Thanks for the questions you’ve put up. Let me briefly explain the scenario. Actual training set consists of around 500 thousand samples. I trained the model using Adam optimizer and an initial learning rate of 5e-4. I also used ReduceLROnPlateau callback to reduce learning rate if the validation loss doesn’t decrease for 3 epochs. The result was that the validation loss did not decrease after the 2nd epoch. Similar trend was observed in 2 other models trained for different tasks. I figured that this might be due to too high a learning rate in the initial epochs or it might also be due to lack of regularization. I took out a sample of 20 thousand images for iteration purpose. Tried using exponential decay which decays the learning rate in a staircase fashion after every epoch. The result was almost the same. Analysing the progression of loss within the epoch signified that there might be a need to alter the learning rate midway through an epoch. Thus I tried doing that.

Um… sounds like there’s a couple of things that might be wrong:

Are you talking about training loss or validation loss? In your first post, you say that your training loss was increasing, and in your second post, you say that you’re using the validation loss?
Is the training loss/validation loss not decreasing, or is it increasing? There’s a big difference here. If it’s not decreasing (stays the same), you might have hit a minimum. If it’s increasing, then there’s an issue with the model

Perhaps you can post a table or graph of the training loss and the validation loss you are seeing? That would help with the investigation.
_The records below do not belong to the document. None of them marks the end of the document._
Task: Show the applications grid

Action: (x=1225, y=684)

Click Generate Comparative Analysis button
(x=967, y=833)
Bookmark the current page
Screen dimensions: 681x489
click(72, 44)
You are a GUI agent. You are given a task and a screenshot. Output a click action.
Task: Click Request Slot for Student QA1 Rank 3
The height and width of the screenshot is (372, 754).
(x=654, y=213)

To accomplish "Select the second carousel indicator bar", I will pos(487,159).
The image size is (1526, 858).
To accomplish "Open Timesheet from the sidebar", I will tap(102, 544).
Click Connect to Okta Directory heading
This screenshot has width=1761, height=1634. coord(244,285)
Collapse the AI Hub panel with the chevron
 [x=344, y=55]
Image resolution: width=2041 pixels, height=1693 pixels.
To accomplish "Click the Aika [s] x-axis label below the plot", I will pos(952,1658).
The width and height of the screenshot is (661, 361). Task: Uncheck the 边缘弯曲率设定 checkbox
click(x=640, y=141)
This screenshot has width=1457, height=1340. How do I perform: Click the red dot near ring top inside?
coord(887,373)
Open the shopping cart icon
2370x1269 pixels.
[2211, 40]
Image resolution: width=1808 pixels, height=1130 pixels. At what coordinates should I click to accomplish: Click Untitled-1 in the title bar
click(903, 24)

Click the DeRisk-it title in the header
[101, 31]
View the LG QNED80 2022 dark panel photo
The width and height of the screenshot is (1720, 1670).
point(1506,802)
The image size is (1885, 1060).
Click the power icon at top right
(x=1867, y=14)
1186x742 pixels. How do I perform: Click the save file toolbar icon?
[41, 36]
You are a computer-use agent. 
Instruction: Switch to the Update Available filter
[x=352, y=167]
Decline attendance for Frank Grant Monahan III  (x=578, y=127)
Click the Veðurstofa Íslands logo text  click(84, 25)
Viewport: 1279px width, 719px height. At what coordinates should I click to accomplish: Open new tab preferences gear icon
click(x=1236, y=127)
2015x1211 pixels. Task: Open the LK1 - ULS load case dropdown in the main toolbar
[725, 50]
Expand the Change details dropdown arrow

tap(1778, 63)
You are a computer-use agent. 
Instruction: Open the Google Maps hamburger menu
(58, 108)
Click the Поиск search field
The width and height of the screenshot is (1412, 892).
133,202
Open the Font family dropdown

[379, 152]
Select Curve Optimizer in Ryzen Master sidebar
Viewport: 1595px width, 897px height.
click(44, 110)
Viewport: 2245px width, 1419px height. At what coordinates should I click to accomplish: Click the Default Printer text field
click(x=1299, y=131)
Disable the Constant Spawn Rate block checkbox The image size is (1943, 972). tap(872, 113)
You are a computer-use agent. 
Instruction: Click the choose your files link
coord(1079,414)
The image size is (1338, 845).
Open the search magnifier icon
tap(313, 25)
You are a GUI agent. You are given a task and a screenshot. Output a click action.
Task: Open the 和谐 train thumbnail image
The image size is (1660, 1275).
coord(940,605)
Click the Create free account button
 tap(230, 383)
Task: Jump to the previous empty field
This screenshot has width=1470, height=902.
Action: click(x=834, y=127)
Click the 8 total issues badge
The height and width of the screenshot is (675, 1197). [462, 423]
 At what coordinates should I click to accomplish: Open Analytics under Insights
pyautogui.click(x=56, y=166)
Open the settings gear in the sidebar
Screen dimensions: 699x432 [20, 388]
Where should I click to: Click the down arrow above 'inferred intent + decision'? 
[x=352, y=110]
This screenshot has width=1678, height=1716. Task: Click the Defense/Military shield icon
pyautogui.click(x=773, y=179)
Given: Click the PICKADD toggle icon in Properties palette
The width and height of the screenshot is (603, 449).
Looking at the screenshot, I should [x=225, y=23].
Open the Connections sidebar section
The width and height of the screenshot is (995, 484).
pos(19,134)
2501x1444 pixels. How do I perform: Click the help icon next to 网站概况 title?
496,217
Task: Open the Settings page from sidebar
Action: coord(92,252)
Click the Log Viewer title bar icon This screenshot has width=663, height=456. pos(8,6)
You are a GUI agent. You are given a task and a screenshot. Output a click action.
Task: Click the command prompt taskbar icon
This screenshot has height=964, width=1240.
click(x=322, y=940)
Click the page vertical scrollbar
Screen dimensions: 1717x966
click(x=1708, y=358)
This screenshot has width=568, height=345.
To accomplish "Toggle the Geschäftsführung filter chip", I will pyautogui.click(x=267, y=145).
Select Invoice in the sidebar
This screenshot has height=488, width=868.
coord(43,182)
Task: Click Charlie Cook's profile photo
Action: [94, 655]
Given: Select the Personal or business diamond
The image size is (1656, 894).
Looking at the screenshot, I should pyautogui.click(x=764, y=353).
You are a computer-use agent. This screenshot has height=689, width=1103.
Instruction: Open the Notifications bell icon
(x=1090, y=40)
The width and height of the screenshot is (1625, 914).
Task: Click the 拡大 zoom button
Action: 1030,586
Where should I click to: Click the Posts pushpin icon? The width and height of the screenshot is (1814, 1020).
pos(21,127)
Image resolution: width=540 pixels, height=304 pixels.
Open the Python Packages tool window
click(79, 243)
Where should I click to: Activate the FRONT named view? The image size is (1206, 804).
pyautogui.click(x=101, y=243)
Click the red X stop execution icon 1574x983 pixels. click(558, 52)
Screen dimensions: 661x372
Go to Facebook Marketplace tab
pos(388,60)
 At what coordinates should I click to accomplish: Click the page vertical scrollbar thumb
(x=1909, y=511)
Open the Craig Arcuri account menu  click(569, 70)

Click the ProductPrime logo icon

Either way, i don’t think changing the decay rate midway through epoch will help the problem. I don’t see any major problem applying any decay at the end of epochs instead of midway through.

Harshit1097 · April 29, 2024, 4:32am

Train dataset consists of around 100 thousand data points. Batch size is 32. I’ve saved the train loss, valid loss after every 50th batch is passed. The resultant graph is as follows:

loss

Training happened for 5 epochs. So the graph that you see above shows the variation of loss for 5 epochs. Blue colored line is the training loss saved for every 50th batch, and the orange one is valid loss.
I’ve used a learning rate scheduler that decreases the learning rate by 50% after every 2 epochs. So the variation of learning rate for these 5 epochs is as follows:

What I said earlier was that the train loss increases after a certain point of time which is what I’m confused about.

TMosh · April 29, 2024, 5:54am

Most likely, the statistics of your dataset is not uniform, and you’re getting some new examples starting around the 200th epoch that don’t fit the model very well that was learned in the first 200 epochs.

This sort of thing is very common when using batch processing.

Harshit1097 · April 29, 2024, 6:27am

Thanks for the insight. Just one more thing to add on, I did not see this kind of behaviour of the training loss when I did not use learning rate scheduling. In fact during the past 5-6 months, I have trained several models starting with an initial learning rate of 5e-4, and using ReduceLROnPlateau to decrease learning rate if the validation loss isn’t improving for 3 epochs. The dataset used for training all these models is nearly the same, but I never witnessed an increasing training loss. I suspect that there is some issue with respect to using a learning rate schedule which I’m unable to figure out.

TMosh · April 29, 2024, 3:13pm

I’m not entirely sure why you would decrease the learning rate. Doesn’t that just slow down the convergence rate?

TMosh · April 29, 2024, 3:17pm

I’m inclined to think there may be an error in your implementation of this model and training method.